**WHAT TO WORK ON:**
Render everything in the records below, from the line containing "Given: Open the Carlos" down to the line containing "click(571, 40)" (both included), as a JSON list of strings with one string per line. Leave out blank lines.

**TASK INPUTS:**
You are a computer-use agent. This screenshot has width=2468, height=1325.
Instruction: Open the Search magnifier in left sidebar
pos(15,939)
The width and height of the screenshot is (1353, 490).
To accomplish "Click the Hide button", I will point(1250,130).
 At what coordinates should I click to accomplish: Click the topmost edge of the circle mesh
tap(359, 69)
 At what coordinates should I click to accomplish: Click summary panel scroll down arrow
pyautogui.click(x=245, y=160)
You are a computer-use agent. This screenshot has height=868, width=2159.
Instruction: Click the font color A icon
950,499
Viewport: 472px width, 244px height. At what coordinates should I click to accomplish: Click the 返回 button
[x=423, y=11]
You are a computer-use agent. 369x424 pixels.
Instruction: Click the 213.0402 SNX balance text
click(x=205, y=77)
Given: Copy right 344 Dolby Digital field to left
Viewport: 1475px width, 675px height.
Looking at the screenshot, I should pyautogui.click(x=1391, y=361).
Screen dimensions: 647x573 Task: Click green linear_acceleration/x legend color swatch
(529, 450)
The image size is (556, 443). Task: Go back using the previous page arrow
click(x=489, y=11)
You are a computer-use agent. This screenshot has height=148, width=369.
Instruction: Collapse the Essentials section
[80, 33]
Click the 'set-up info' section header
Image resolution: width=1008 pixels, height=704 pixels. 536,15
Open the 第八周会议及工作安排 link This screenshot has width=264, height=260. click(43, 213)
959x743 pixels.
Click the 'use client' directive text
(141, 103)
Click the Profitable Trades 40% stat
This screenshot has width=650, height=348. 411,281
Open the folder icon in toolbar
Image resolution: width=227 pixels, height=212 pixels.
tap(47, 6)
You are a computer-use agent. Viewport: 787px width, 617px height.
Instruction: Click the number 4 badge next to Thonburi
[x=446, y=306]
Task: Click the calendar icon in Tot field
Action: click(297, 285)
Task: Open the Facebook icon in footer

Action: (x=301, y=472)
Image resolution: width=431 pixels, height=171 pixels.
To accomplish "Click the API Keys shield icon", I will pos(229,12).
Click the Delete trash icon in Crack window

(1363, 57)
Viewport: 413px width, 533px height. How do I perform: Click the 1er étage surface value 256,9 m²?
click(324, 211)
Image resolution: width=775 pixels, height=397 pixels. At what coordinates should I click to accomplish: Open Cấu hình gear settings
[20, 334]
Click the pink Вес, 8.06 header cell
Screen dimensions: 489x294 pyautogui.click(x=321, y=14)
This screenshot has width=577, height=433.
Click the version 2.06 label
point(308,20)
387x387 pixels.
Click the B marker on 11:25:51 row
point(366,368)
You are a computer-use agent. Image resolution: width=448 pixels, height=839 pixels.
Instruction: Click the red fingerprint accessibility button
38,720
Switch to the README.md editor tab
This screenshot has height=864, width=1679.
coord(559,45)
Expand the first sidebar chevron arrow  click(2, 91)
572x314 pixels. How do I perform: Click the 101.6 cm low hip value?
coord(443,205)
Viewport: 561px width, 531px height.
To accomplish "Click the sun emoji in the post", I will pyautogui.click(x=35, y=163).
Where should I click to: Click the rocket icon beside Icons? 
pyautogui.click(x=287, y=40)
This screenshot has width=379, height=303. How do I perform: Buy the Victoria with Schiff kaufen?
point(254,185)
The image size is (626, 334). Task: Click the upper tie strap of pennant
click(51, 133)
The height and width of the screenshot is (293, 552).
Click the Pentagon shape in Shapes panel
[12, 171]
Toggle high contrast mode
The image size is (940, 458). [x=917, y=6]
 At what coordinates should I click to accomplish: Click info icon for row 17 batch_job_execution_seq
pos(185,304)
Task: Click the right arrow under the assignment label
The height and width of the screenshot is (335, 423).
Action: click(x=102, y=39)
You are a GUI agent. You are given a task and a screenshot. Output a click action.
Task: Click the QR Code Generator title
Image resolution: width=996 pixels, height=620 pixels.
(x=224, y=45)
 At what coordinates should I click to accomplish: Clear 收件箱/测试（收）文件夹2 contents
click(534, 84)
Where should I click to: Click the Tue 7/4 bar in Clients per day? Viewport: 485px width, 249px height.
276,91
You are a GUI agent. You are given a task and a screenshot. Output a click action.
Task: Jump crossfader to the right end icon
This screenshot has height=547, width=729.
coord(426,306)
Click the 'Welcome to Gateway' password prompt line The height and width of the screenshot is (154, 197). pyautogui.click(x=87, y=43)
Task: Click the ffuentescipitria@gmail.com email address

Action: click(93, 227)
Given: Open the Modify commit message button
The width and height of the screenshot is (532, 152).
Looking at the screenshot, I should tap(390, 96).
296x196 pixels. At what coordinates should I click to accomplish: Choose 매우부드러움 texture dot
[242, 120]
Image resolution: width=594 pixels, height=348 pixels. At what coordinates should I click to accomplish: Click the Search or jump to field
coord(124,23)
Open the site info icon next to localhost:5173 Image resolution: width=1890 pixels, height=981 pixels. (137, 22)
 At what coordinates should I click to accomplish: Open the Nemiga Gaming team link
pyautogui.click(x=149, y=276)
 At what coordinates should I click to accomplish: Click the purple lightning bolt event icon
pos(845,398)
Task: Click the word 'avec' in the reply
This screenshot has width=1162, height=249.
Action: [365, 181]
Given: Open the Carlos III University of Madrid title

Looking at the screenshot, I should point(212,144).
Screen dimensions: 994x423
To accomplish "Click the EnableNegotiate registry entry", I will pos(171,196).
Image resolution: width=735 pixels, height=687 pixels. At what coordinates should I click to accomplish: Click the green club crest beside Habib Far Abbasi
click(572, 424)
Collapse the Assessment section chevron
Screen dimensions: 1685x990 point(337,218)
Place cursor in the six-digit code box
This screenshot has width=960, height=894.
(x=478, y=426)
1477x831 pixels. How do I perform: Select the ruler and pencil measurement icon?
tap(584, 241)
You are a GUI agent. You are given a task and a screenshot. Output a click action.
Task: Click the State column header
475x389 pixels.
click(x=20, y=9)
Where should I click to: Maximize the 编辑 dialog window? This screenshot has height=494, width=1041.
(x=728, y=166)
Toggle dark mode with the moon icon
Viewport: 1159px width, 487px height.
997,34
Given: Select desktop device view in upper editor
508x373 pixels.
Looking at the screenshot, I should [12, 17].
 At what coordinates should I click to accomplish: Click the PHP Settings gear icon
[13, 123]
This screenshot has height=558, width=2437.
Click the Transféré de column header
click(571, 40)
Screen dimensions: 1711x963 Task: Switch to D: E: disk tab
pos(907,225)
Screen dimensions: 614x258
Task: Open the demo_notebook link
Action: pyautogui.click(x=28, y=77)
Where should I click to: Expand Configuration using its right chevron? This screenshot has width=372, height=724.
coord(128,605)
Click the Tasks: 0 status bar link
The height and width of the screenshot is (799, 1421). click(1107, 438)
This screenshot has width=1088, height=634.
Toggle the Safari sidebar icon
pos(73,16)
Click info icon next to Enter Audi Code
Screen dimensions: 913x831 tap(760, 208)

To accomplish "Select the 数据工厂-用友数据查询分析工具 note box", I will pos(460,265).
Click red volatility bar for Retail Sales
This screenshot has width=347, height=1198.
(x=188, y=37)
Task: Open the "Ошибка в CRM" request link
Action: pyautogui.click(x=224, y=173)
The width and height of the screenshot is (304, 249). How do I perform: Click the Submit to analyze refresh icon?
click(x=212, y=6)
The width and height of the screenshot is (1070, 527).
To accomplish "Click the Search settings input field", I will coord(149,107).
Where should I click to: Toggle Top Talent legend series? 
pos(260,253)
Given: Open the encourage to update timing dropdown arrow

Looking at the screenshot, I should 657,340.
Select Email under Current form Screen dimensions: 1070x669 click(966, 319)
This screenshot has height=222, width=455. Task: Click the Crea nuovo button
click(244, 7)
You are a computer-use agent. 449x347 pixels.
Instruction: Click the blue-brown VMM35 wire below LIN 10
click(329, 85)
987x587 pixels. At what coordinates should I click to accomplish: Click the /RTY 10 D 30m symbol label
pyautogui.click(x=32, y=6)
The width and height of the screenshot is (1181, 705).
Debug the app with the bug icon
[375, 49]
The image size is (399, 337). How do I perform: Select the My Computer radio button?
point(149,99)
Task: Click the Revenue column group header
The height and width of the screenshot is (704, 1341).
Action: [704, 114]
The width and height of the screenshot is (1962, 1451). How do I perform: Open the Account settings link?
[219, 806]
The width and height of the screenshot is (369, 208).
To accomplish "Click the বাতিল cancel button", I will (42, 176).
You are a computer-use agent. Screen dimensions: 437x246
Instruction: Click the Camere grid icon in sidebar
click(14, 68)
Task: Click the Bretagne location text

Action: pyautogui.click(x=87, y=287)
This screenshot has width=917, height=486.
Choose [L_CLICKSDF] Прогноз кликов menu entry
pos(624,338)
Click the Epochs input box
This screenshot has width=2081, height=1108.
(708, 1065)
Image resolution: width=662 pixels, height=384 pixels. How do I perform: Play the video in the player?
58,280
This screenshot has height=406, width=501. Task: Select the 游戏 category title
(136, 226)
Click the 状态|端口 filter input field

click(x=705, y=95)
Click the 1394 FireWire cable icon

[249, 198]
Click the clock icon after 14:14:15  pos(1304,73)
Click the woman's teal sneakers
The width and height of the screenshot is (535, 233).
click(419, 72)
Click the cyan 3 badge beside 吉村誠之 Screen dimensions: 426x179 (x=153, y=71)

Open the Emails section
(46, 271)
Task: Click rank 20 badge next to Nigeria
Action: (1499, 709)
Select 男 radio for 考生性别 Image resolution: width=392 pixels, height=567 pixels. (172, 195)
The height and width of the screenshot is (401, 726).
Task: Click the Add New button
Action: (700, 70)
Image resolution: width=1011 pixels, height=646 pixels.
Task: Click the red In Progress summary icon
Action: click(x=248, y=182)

**EXERCISE RESULT:**
[
  "Given: Open the Carlos III University of Madrid title",
  "Looking at the screenshot, I should point(212,144).",
  "Screen dimensions: 994x423",
  "To accomplish \"Click the EnableNegotiate registry entry\", I will pos(171,196).",
  "Image resolution: width=735 pixels, height=687 pixels. At what coordinates should I click to accomplish: Click the green club crest beside Habib Far Abbasi",
  "click(572, 424)",
  "Collapse the Assessment section chevron",
  "Screen dimensions: 1685x990 point(337,218)",
  "Place cursor in the six-digit code box",
  "This screenshot has width=960, height=894.",
  "(x=478, y=426)",
  "1477x831 pixels. How do I perform: Select the ruler and pencil measurement icon?",
  "tap(584, 241)",
  "You are a GUI agent. You are given a task and a screenshot. Output a click action.",
  "Task: Click the State column header",
  "475x389 pixels.",
  "click(x=20, y=9)",
  "Where should I click to: Maximize the 编辑 dialog window? This screenshot has height=494, width=1041.",
  "(x=728, y=166)",
  "Toggle dark mode with the moon icon",
  "Viewport: 1159px width, 487px height.",
  "997,34",
  "Given: Select desktop device view in upper editor",
  "508x373 pixels.",
  "Looking at the screenshot, I should [12, 17].",
  " At what coordinates should I click to accomplish: Click the PHP Settings gear icon",
  "[13, 123]",
  "This screenshot has height=558, width=2437.",
  "Click the Transféré de column header",
  "click(571, 40)"
]